PROBLEM TO SOLVE ->
Extract the line that contains "Task: Open the bit.ly/3aKw449 link" and every line after it to the end of the records below, exactly as written and nothing else.

[Stored records]
● ● ● ● ●
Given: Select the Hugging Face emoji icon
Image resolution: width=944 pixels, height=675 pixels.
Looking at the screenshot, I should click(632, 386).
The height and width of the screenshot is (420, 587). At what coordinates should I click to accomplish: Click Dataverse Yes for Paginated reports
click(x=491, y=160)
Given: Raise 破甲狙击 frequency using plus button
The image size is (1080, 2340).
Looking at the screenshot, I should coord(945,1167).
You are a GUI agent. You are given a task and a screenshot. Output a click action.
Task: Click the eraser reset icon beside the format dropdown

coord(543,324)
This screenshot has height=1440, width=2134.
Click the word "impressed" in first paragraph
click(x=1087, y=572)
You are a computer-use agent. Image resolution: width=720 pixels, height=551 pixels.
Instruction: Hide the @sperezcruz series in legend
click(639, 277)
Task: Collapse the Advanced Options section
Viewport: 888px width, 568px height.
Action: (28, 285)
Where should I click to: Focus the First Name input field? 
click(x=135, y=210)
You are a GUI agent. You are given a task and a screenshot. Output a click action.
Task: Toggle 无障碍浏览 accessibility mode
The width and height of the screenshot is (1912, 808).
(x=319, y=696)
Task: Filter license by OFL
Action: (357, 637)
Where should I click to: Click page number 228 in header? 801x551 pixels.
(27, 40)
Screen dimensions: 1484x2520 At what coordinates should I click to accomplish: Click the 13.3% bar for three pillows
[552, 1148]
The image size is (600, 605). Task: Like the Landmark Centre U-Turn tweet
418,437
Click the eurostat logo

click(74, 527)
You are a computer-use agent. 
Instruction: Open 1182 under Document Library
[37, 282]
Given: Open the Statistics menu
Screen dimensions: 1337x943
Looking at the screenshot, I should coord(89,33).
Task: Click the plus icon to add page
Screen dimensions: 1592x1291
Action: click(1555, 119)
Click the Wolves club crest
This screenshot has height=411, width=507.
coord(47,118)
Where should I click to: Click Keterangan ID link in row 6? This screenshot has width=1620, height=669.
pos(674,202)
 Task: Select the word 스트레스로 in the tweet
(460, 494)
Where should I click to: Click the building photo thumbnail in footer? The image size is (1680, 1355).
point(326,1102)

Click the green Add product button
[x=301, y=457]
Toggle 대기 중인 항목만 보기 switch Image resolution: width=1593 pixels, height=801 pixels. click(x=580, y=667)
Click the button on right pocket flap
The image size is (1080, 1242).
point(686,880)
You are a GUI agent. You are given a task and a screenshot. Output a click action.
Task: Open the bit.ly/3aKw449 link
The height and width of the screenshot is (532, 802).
● ● ● ● ●
OUTPUT OF THE EXERCISE ->
Task: Open the bit.ly/3aKw449 link
The height and width of the screenshot is (532, 802).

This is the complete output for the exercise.